Spares Analysis

How modla's platform can predict spares usage and inform stock holding levels. Background and common questions included.

What is a spares analysis?

In essence, spares analysis is an inventory optimisation problem. Inventory optimisation aims to order and hold the right quantities of the right product to ensure demand is met while minimising inventory holding costs. Similarly, spares analyses endeavours to ensure spares and materials required to support operations are always available without holding excess stock. A spares analysis consists of three key considerations: 

  1. Demand forecasting,
  2. Business policy setting, and
  3. Replenishment

The three main concepts can be are explained using a simple sawtooth diagram. The figure below highlights three important stock levels.

Simplified sawtooth inventory diagram

The maximum stock level is governed by the business policy and accounts for factors such as:

  1. Consumption rates (determined from demand forecasting)
  2. Working capital
  3. Standard order sizes
  4. Cost and availability of storage
  5. Insurance costs
  6. Shelf lives

Similarly, the minimum stock level or safety stock level shields a business against fluctuations in consumption rates and lead times while balancing inventory holding costs and unavailability costs. 
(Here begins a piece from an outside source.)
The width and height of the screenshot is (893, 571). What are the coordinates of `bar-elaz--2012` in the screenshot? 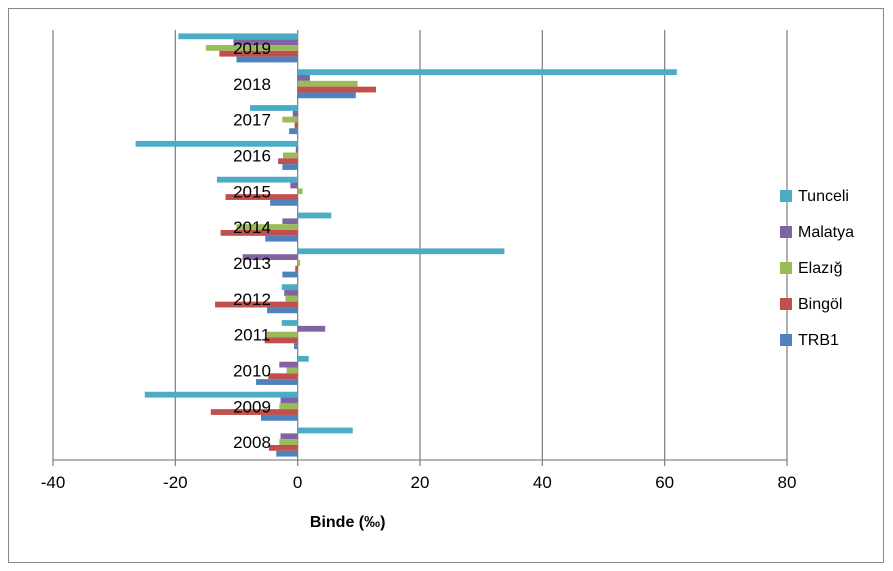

Stock replenishment involves calculating reorder levels. The reorder level is based on the rate of consumption, order lead time and safety stock level. Stock replenishments becomes increasingly complex with long supply chains and unreliable suppliers. 

What is demand forecasting?

In reality, the consumption rate varies over time, contracting or extending the order cycle time. The variability of demand means demand forecasting is a science in its own right. Demand forecasting aims to predict the demand for a specific product accounting for nuances such as product seasonality and life cycles. The same considerations apply to forecasting the demand for spares and materials.

The likelihood of failure of an asset informs the demand forecast. It also varies over the life cycle of an asset as it ages, and as new information comes to light e.g. updated condition assessments or updated operational parameters.

Arguably accurate demand forecasting is the most important part of a spares analysis. Both the policy setting and replenishment considerations are heavily influenced by the demand forecast. 

How can modla help my business?

Our platform offers an easy to use solution to perform advanced asset analytics. One of the key outputs of all our analyses is a demand forecast for spares and materials related to both reactive and proactive maintenance activities. 

Our platform derives an accurate demand forecast by accounting for the environmental conditions, operational attributes, and asset characteristics unique to your assets. Furthermore, you can link a Bill of Material (BOM) to any asset to get a detailed breakdown of spares and material consumption.

Our platform is not a warehouse management tool or an Enterprise Resource Planning Tool (ERP), and therefore does not facilitate ancillary analyses such as business policy setting or replenishment. 

However, our powerful asset analytics solves a key piece of the puzzle by producing tailored demand forecasts conscious of your business context and specific assets.